_GOAL 1_: From the article on Poland's LNG terminal, reproduce verbatim the part that opens with the words containing "Although locals like" and closes with "Poland in April.".
_GOAL 2_: Find each line of the records that contains the string "button" and copy those lines unchanged.
>> Begin PASSAGE GIVEN
His coastal town is home to Poland's biggest liquefied natural gas (LNG) terminal - which some bill as the country's best shot at energy independence.

Although locals like Józef fear this may make it a target for Russia's unpredictable president, Vladimir Putin.

Up until this year Russia was supplying 40% of the European Union's natural gas, but after the bloody invasion of Ukraine in February everyone in this part of Europe is nervous about supplies from Russia.

The threat is hard to imagine, as we wind along narrow roads through a pine forest that runs along the beach. Shafts of sunlight glint on industrial machinery parked along the way to the terminal.

But Poland is banking heavily on this sleepy, northwestern Baltic port to bail it out of a catastrophic energy fix.

The Lech Kaczyński terminal is integral to replacing lost Russian gas, after Gazprom halted supplies to Poland in April.

European gas prices have soared in June. Germany has moved one step closer to rationing gas for consumers and Italy joined a host of European countries reporting further cuts in Russian supplies.

Meanwhile, back at the Kaczyński terminal workers are busy laying foundations for a concrete shaft to link a third cylinder to unloading berths about half a kilometre away at the coast.

LNG arrives at the berths on tankers from all over the world - mainly Qatar and the US, but also Norway, and occasionally as far afield as Nigeria or Trinidad and Tobago.
>> End PASSAGE GIVEN
>> Begin TASK INPUT
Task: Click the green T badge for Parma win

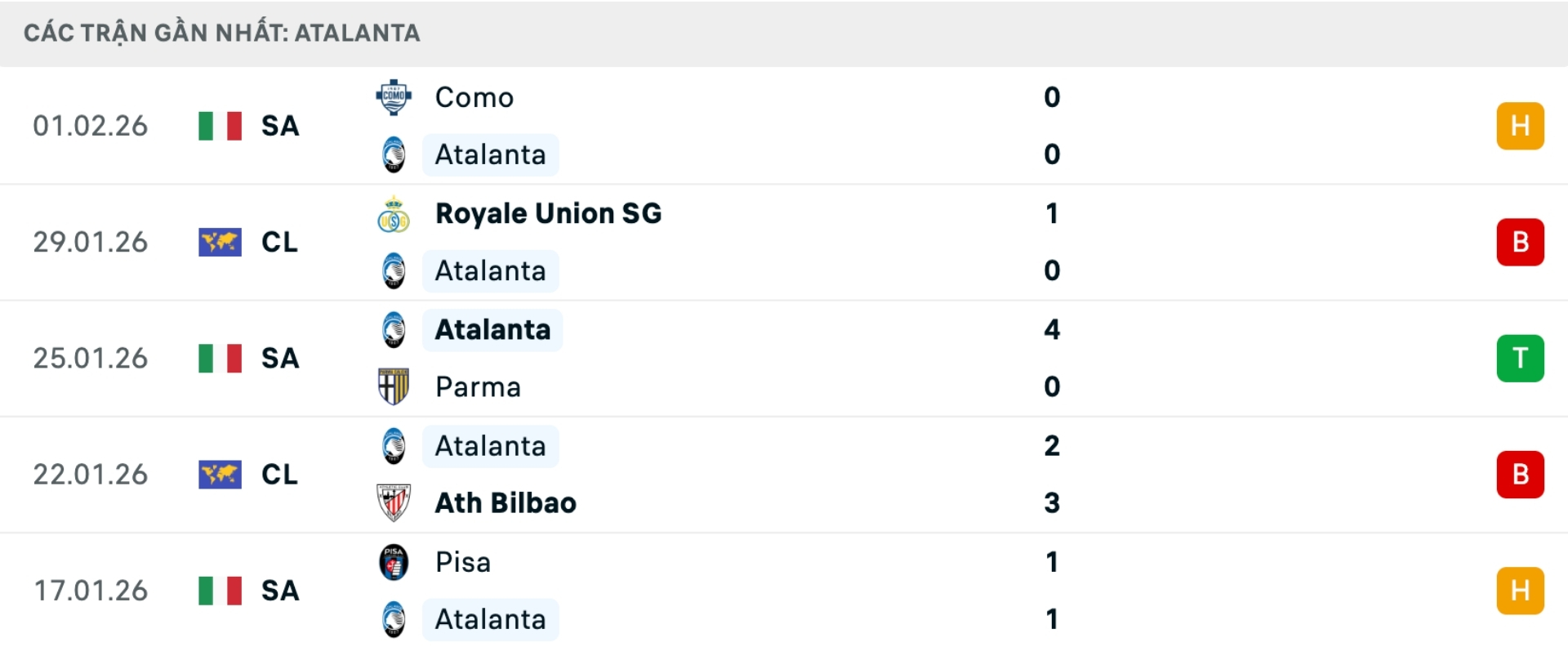Action: click(x=1520, y=359)
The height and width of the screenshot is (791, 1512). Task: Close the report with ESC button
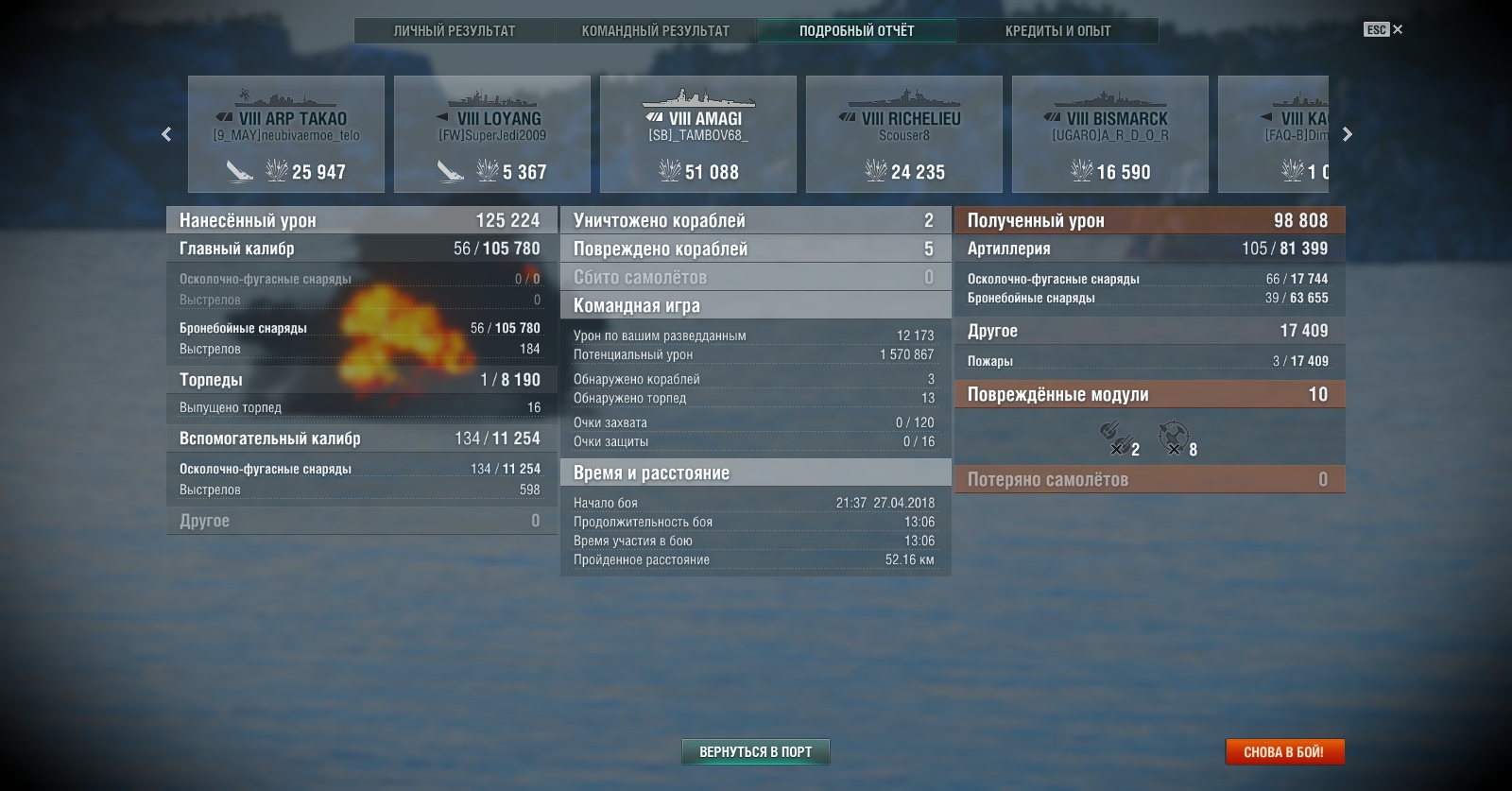(x=1383, y=29)
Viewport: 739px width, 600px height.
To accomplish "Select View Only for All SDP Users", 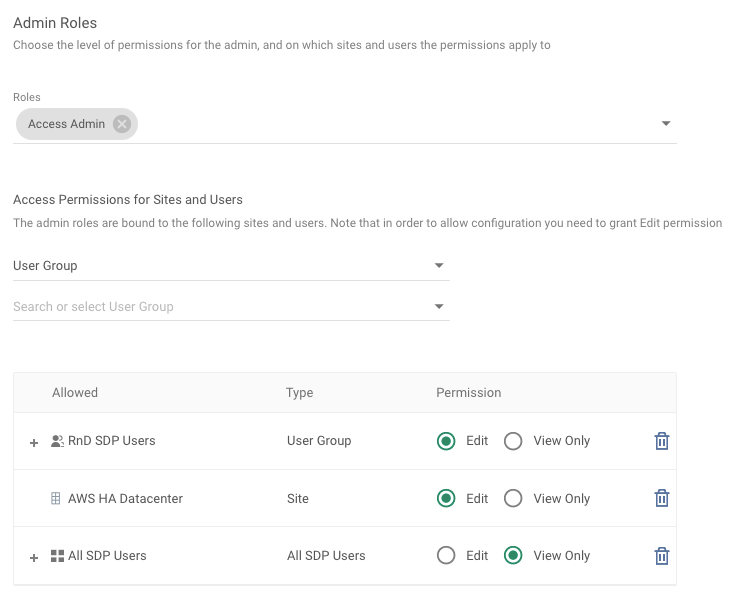I will pos(513,556).
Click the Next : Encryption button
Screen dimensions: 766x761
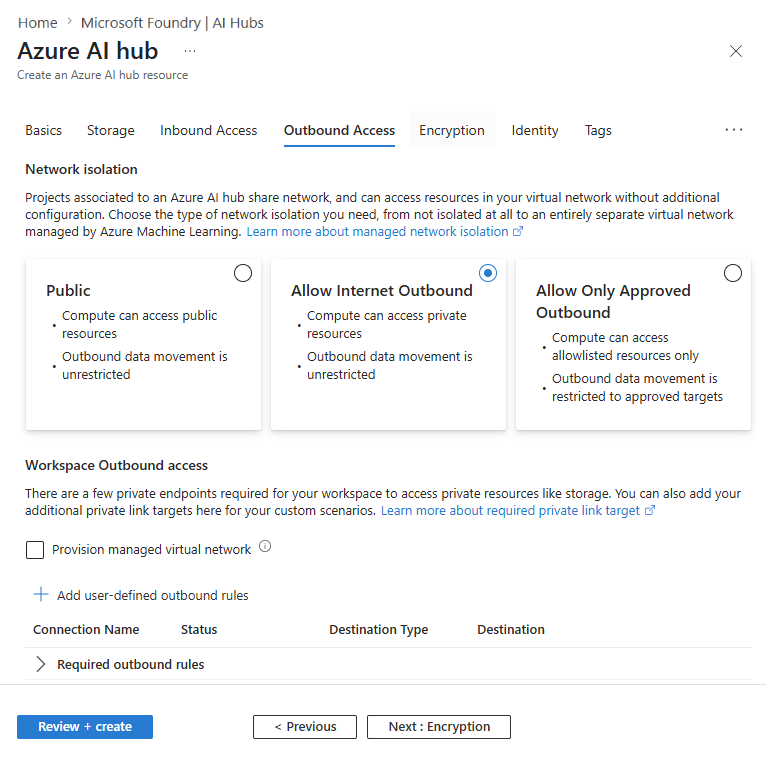pos(439,727)
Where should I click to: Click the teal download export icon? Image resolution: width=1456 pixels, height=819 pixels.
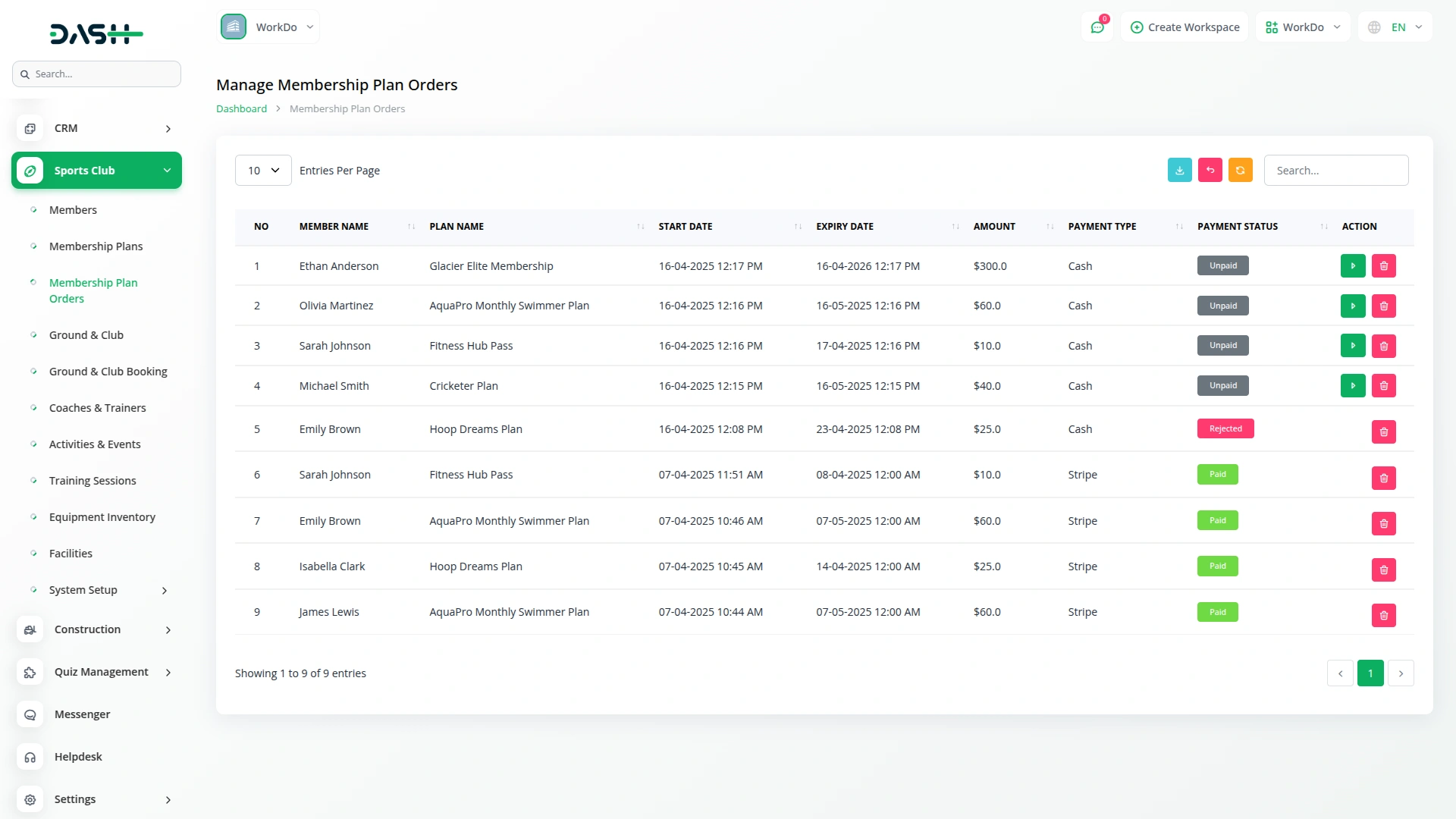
>> End TASK INPUT
_RESPONSE 1_:
Although locals like Józef fear this may make it a target for Russia's unpredictable president, Vladimir Putin.

Up until this year Russia was supplying 40% of the European Union's natural gas, but after the bloody invasion of Ukraine in February everyone in this part of Europe is nervous about supplies from Russia.

The threat is hard to imagine, as we wind along narrow roads through a pine forest that runs along the beach. Shafts of sunlight glint on industrial machinery parked along the way to the terminal.

But Poland is banking heavily on this sleepy, northwestern Baltic port to bail it out of a catastrophic energy fix.

The Lech Kaczyński terminal is integral to replacing lost Russian gas, after Gazprom halted supplies to Poland in April.

_RESPONSE 2_:
The height and width of the screenshot is (791, 1512). Task: Close the report with ESC button
Click the Next : Encryption button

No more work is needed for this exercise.